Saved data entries
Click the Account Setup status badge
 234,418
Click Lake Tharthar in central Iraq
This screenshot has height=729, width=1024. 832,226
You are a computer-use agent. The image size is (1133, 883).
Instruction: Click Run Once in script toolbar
* * *
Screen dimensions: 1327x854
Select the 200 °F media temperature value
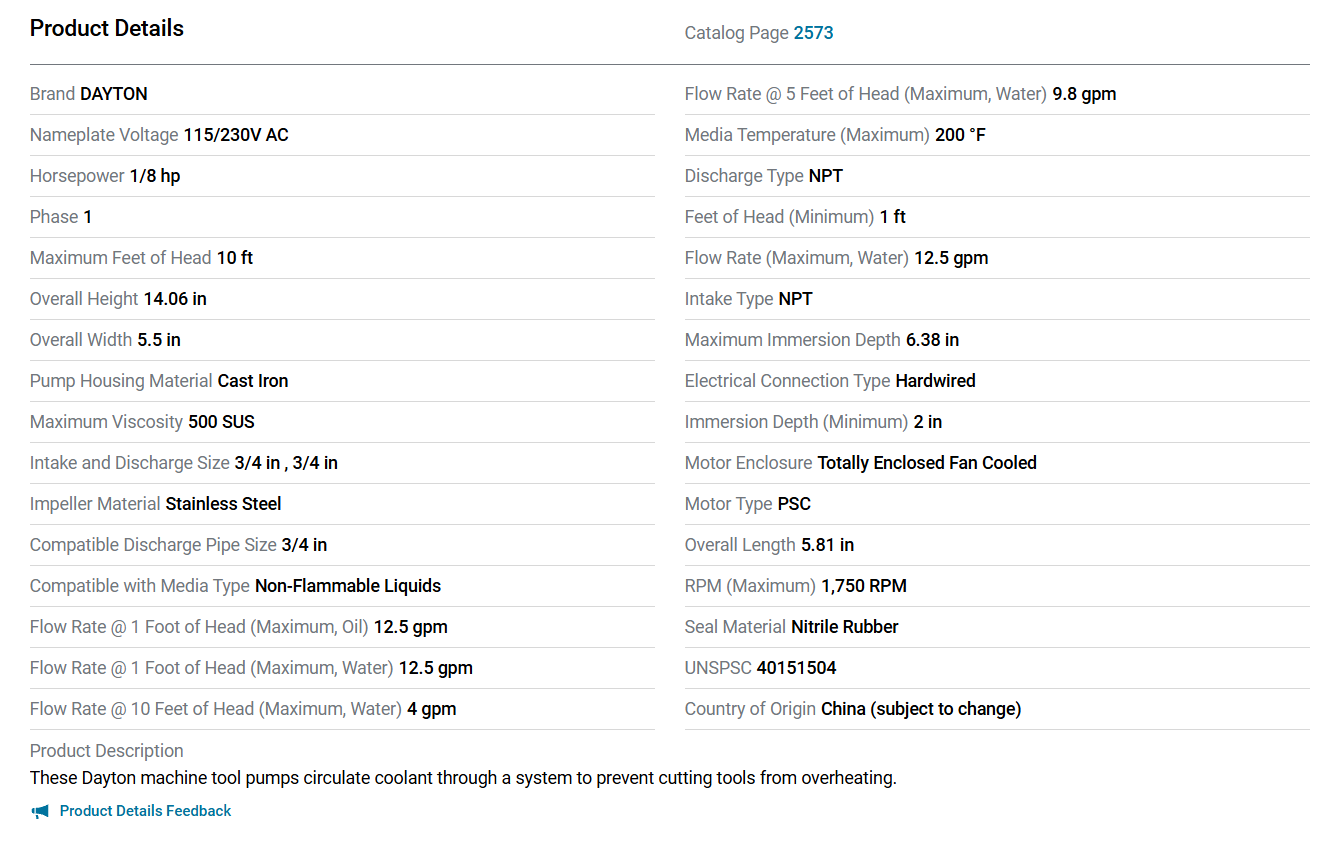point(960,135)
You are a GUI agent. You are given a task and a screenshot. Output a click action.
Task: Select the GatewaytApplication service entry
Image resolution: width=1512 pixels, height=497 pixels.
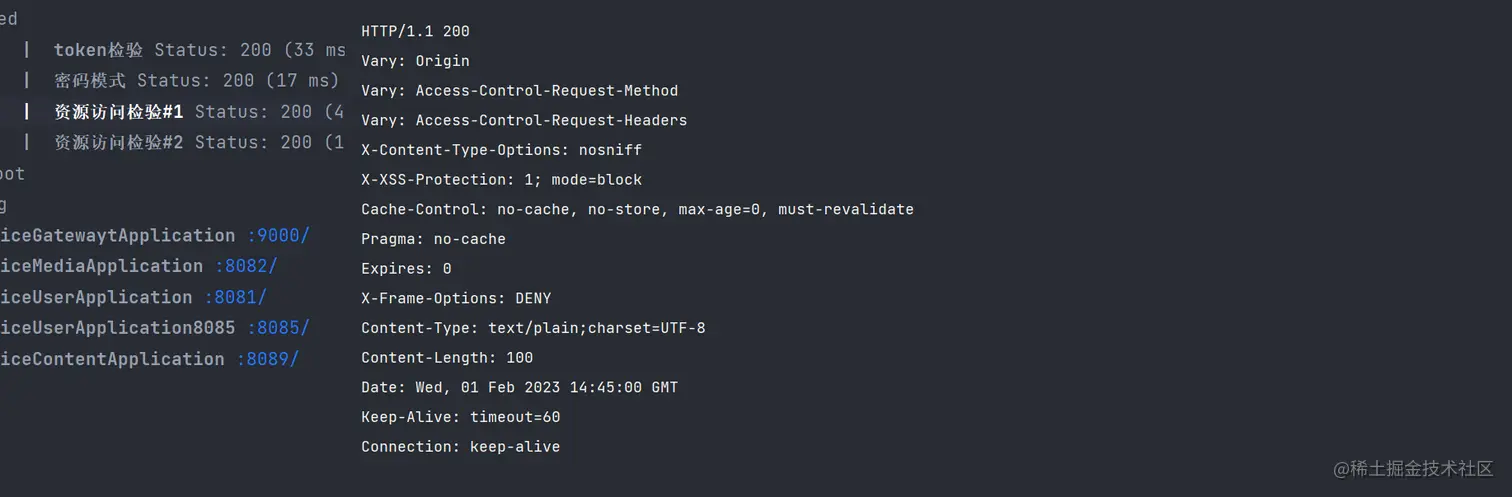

**What is expected**
Print the rows verbatim, from the line containing "Click the Account Setup status badge" through the line containing "Instruction: Click Run Once in script toolbar", with both of those lines included.

**Complete answer**
Click the Account Setup status badge
 234,418
Click Lake Tharthar in central Iraq
This screenshot has height=729, width=1024. 832,226
You are a computer-use agent. The image size is (1133, 883).
Instruction: Click Run Once in script toolbar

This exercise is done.